= Selected extract =
▶
In the pre-Stonewall era, and for many years thereafter, I was scared of everything but my shadow, and that was suspect. Reminiscing about that time with friends who also came out in the 1960s, I see that I was not alone.
Beds gave us anxiety. There was no way, if we dared cohabit, that we could share a double bed. While it's true that in even earlier times friends might sleep in the same four-poster, for a couple of women who made enough money to buy mattresses and box springs, there was no excuse to bunk with each other. The concept of sharing a bed was so alien to me that I never even thought to move twin beds together. People might think we were queer.
And bedrooms. Later, when I shared a double bed with a woman, we always had a second bedroom we could claim belonged to the partner. It was kind of a four-feet-on-the-floor rule. There were those, of course, who just never gave nickel tours of their digs and kept the sleeping arrangements in the dark. But there was no escaping parental visits. Dread stalked though rentals furnished with brick-and-board bookcases and decorated with thin Indian bedspreads. My mother arrived twice yearly. Once, my partner, under the influence of her lesbian so-called therapist, insisted we sleep as usual in our bedroom—in our bed and without clothes—while my mother visited. Too petrified to sleep, I heard my mother coming up the stairs in the middle of the night. Never before had she ventured into our sleeping quarters, but that night the furnace blower was keeping her awake and she wanted it turned off. I dove out of bed and yanked on my clothes to meet her in the hallway. Could a beach walker, seeing a tsunami, be more frightened?
◀
= Data shown =
▶
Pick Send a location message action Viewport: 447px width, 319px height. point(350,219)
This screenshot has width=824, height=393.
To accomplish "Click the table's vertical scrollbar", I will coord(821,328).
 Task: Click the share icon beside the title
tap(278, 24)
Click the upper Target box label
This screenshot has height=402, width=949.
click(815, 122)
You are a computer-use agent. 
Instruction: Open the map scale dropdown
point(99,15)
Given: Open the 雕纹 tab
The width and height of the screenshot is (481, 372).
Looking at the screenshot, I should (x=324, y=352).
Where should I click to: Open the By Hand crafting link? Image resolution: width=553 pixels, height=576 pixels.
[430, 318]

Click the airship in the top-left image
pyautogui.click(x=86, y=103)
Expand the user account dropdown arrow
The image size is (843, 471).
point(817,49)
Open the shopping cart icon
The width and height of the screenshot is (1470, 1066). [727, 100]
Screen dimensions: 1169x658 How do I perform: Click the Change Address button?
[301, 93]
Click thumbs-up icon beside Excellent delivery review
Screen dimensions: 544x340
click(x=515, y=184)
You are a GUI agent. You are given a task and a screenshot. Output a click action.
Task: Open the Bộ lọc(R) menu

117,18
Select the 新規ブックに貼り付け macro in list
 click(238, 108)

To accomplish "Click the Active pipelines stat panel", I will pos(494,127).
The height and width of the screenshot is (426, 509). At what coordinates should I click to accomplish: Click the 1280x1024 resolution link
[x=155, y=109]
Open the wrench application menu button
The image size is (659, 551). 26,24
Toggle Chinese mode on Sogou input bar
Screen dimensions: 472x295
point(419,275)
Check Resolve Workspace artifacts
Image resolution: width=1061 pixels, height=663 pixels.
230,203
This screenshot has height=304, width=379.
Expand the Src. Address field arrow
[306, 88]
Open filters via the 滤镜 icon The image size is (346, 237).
◀
= Instructions to follow =
Continue the recollection of lesbian life before and after Stonewall, starting after its final sentence.

= Task result =
Books were another source of unease. Where to safely hide The Well of Loneliness? Although every home I have ever lived in has been filled with shelves and stacks of books, in my mind, it was inevitable that the one book a visiting non-gay friend/parent/co-worker/landlord or F.B.I. agent would pick up would be the one with two half-nude women on the cover. 'Heh, heh, heh,' I would imagine saying. 'Where did that come from?' Some lesbian families simply did not keep our kind of books around or didn't own them in the first place. Some didn't know they existed—by hiding the books from straights, we hid them from one another.
Money matters were a plague. My friends reminded me how scared we all were to have joint checking accounts. The fearsome tellers might question us or at the very least look funny at us. We would have to make up stories about being cousins or banking for our book club or keeping the coffee fund at our jobs.
My friends mentioned that, 37 years into their relationship, they both use the words 'I' and 'my' a great deal more than most couples. Schoolteachers ( even now my habit hides where or what level for fear of exposing them ) who reared a child, they had to be careful with language, as well as everything else. I remember wrestling with pronouns myself, weighing truth against safety in nearly every conversation, in every poem and story. I was afraid of the consequences when, as a college senior, I wrote a long paper on the then-obscure writer Djuna Barnes, who created lesbian characters, but I lucked out, sort of. My non-gay instructor had a leering fascination for Barnes. I was exposed as a lesbian, but he smarmily invited me to work with him on a study of her work.
Driving each other's cars raised insurance fears. Applying for mortgages wasn't even an option. It was a given that on the death of one partner, the other's family would take everything. Even a few years after Stonewall, what message could safely be left on an answering machine and would our parents see us on the evening news as we marched in pride parades?
There was no relaxing. Every act, decision and, walking like a butch, step I took, was a risk. We lived this way because of love, but not much love could survive the way we lived.